Le narrateur remarque que Cornin Bouchon arrive avec Monsieur Magnat. Je me suis sauvé par la fenêtre cassée, je vais prendre des œufs couis et je les jette sur Monsieur Magnat et Cornin Bouchon, et Cornin Bouchon fond et Monsieur Magnat évite les œufs couis. Le narrateur se transforme en momie, il pousse Monsieur Magnat dans une tombe avec des lames tranchantes. Il va voir Aldébaran qui est le taureau de Cornin Bouchon. Le narrateur remarque que Cornin Bouchon n’était pas mort, c’était son voisin qui était avec Monsieur Magnat. Donc j’ai décidé de les tuer tous les deux d’un coup de hache.
Sources d’inspiration possibles : j’ai pas de mots, là...
Le narrateur et Foufouille vont chercher un lance-roquette puis le narrateur et Foufouille se dirigent vers la porte et « Boom ! » la porte a volé, puis les deux enfants rentrent dans la maison de Cornin Bouchon et cherchent la petite fillette. Ils cherchent dans la cheminée, rien, dans la chambre, rien, dans la salle à manger, rien, dans les toilettes, rien, sur le toit, oui. Ils sont allés chez le cordonnier prendre une échelle puis retournèrent sur le toit de Cornin Bouchon le narrateur et Foufouille et la petite fillette dit : « Tuez-moi s’il vous plaît ». Le narrateur dit « Ok ». Le narrateur redescend de l’échelle pour reprendre la hache et remonte sur le toit et coupe la fille en deux, on voyait tout ce qu’il y avait dedans, pour moi c’était trop cool. Comme maintenant je suis un expert en catégorie tuer je peux m’engager à l’armée.

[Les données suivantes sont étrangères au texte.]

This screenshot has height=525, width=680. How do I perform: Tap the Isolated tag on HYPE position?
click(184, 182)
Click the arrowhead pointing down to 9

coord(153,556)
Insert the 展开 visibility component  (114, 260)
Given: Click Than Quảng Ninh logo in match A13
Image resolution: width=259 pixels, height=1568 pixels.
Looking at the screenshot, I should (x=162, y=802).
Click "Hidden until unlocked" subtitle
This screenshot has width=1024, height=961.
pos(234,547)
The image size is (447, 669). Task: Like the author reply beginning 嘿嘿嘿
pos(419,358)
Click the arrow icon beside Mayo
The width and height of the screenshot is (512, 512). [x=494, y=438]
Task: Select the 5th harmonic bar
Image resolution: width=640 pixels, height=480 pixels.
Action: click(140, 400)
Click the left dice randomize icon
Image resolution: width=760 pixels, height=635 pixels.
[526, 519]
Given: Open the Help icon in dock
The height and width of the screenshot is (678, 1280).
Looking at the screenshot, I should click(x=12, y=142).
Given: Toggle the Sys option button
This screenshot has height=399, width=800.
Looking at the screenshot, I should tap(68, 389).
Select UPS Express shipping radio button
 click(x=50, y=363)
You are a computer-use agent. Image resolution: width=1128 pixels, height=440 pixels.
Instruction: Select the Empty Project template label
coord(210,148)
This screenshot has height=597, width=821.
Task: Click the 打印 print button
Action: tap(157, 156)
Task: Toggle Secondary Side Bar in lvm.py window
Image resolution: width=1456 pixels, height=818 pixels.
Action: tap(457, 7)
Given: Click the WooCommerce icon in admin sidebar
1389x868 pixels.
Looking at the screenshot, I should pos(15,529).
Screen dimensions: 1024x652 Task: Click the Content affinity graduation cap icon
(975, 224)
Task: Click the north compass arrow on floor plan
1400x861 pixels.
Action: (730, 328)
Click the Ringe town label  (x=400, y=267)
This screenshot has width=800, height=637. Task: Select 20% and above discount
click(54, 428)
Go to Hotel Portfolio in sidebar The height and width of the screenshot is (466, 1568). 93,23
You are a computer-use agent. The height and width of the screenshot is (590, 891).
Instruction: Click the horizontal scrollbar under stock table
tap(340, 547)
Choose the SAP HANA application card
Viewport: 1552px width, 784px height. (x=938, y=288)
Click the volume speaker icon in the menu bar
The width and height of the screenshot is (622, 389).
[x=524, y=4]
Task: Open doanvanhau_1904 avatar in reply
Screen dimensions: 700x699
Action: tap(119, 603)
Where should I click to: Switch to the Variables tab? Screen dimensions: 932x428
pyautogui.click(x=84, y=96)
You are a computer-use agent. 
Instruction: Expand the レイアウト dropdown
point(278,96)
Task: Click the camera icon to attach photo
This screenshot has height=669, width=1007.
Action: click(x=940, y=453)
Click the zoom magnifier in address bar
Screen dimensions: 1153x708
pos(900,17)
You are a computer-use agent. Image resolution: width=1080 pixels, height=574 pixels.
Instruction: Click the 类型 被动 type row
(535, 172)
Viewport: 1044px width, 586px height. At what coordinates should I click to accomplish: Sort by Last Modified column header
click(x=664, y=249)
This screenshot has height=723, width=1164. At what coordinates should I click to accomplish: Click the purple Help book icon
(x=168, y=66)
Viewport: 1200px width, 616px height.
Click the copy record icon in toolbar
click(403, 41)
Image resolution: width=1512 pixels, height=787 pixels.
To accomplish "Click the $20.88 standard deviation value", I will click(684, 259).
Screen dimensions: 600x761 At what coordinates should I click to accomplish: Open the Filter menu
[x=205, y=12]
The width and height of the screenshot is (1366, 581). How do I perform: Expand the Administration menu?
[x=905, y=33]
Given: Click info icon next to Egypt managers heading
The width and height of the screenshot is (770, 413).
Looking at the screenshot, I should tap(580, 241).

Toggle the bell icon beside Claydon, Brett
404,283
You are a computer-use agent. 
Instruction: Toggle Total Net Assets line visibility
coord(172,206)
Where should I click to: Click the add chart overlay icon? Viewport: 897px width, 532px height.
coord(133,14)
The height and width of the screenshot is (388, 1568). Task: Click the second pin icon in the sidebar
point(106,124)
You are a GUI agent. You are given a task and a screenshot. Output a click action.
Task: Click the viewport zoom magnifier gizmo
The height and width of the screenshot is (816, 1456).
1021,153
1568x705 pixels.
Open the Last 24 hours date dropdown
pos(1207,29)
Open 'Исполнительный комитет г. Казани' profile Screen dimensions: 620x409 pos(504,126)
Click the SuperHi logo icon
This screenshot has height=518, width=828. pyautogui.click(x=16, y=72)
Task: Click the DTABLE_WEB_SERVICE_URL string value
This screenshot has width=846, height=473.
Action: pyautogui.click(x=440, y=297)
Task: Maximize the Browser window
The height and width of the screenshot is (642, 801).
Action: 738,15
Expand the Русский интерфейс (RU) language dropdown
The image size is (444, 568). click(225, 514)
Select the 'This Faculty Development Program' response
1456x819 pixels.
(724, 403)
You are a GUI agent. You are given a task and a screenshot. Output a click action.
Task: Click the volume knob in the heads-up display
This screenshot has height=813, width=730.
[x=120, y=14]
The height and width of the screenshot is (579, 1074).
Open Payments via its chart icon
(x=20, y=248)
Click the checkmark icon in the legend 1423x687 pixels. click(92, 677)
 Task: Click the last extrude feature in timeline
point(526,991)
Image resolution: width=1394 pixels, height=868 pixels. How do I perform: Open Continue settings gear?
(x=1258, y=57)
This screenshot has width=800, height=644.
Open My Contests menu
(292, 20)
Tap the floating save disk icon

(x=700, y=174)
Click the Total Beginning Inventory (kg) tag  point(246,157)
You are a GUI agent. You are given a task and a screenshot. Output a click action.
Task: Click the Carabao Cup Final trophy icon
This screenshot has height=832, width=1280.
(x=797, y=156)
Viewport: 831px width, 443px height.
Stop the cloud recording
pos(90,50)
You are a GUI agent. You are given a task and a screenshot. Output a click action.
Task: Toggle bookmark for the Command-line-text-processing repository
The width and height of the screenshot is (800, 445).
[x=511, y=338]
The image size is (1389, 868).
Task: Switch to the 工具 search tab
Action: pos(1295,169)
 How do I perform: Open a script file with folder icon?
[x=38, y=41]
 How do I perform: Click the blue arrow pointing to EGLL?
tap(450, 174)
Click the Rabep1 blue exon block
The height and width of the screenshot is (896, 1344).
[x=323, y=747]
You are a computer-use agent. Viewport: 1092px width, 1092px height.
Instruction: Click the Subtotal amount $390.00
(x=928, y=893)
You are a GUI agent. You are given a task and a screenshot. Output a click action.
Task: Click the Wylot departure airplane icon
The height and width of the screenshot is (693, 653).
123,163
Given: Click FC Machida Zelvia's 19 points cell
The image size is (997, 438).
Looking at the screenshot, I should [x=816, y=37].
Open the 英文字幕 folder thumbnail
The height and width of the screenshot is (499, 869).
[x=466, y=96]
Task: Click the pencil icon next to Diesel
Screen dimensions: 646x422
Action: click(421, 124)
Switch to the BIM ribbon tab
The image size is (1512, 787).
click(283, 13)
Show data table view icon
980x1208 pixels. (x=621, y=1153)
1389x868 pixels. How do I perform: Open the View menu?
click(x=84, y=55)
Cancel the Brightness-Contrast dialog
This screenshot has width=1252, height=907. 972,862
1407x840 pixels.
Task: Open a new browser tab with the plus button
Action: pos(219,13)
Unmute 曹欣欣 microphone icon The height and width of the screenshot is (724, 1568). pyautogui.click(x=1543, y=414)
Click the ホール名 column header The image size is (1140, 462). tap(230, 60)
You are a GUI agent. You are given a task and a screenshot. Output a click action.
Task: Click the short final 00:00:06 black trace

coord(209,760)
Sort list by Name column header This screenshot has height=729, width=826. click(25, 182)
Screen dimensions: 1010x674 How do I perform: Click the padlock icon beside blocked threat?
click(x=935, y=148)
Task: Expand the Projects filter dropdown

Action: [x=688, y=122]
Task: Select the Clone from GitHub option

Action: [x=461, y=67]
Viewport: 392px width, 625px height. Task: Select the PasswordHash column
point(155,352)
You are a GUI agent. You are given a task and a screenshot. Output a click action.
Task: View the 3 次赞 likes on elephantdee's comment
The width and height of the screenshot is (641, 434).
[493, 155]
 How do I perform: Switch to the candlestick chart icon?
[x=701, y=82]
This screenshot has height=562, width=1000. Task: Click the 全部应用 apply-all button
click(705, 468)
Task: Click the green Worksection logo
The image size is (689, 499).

Le sergent m’a dit « ok, voyons ce que tu peux faire, tue quelqu’un. » D’accord dit le narrateur, il tire sur le sergent et mince dit le narrateur, de toute façon c’est pas de ma faute, il m’avait dit de tuer quelqu’un. Puis le narrateur rentre chez lui.
Voilà l’étendue des dégâts.
Je précise que tous les auteurs de ces joyaux de littérature moderne (postmoderne ?) ont un niveau scolaire qui va de convenable à excellent, des parents d’une catégorie socioprofessionnelle moyenne à élevée, avec un taux de divorce et/ou de famille recomposée tout à fait conforme à la moyenne nationale (je dis ça pour les bien pensants).
Bref, il est grand temps d’arrêter de les laisser regarder n’importe quoi à la télé, et aussi plus que grand temps d’arrêter les jeux video rambomaniacs dès qu’ils sortent de la maternelle (voire du berceau).